◆ What is expected
Locate each line in the entries below that contains the word "Collapse", and copy those lines out in full.

++++ Data shown

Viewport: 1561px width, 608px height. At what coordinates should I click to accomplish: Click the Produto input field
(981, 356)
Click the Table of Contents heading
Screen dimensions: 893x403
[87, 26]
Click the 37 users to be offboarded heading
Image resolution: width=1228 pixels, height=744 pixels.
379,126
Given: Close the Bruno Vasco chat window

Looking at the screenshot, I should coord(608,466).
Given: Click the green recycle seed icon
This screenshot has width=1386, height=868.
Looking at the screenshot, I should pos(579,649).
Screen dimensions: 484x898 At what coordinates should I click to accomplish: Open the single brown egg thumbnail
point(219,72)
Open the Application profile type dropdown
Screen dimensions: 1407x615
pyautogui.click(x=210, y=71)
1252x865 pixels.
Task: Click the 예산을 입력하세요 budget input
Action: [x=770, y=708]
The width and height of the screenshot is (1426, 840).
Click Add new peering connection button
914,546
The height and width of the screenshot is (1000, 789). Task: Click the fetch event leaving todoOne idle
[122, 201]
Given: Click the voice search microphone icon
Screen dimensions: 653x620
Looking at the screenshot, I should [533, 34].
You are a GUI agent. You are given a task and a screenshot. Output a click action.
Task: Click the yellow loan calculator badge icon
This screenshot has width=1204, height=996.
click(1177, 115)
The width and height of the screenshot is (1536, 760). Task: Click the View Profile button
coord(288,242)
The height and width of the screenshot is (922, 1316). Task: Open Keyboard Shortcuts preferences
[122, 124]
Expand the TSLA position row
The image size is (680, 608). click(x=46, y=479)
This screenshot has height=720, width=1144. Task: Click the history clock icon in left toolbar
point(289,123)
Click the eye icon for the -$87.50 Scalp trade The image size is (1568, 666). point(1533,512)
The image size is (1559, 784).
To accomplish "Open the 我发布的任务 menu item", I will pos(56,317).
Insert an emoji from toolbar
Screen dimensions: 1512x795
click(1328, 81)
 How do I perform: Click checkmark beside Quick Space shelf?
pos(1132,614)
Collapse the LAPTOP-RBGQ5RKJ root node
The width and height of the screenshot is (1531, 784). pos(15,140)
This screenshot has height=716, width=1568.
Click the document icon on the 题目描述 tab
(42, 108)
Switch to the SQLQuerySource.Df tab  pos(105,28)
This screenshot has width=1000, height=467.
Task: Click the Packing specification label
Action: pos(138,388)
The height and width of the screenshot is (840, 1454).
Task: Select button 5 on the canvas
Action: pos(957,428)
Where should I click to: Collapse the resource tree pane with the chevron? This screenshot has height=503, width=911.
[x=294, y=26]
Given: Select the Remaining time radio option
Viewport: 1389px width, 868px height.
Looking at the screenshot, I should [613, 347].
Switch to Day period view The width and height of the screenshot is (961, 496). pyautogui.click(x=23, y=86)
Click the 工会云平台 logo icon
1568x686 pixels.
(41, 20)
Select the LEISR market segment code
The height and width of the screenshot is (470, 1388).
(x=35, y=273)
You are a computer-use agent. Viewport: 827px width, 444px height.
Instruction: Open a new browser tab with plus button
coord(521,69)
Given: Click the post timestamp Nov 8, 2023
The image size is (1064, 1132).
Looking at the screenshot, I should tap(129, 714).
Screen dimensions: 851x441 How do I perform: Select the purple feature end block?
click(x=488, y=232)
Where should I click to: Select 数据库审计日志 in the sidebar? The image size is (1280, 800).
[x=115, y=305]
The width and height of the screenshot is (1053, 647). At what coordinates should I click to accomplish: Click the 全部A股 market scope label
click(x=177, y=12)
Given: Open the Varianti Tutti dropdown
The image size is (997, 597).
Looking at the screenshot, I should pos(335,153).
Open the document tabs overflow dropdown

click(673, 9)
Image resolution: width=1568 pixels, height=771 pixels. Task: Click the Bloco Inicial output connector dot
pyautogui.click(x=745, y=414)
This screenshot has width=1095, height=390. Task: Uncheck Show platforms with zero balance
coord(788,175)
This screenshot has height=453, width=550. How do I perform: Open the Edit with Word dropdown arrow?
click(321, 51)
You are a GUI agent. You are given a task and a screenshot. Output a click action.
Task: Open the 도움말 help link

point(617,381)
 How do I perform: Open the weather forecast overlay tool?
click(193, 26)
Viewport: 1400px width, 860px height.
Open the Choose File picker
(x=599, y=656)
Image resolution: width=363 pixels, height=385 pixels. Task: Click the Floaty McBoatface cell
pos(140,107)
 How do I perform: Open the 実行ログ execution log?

++++++++

◆ Output of the task
Collapse the LAPTOP-RBGQ5RKJ root node
Where should I click to: Collapse the resource tree pane with the chevron? This screenshot has height=503, width=911.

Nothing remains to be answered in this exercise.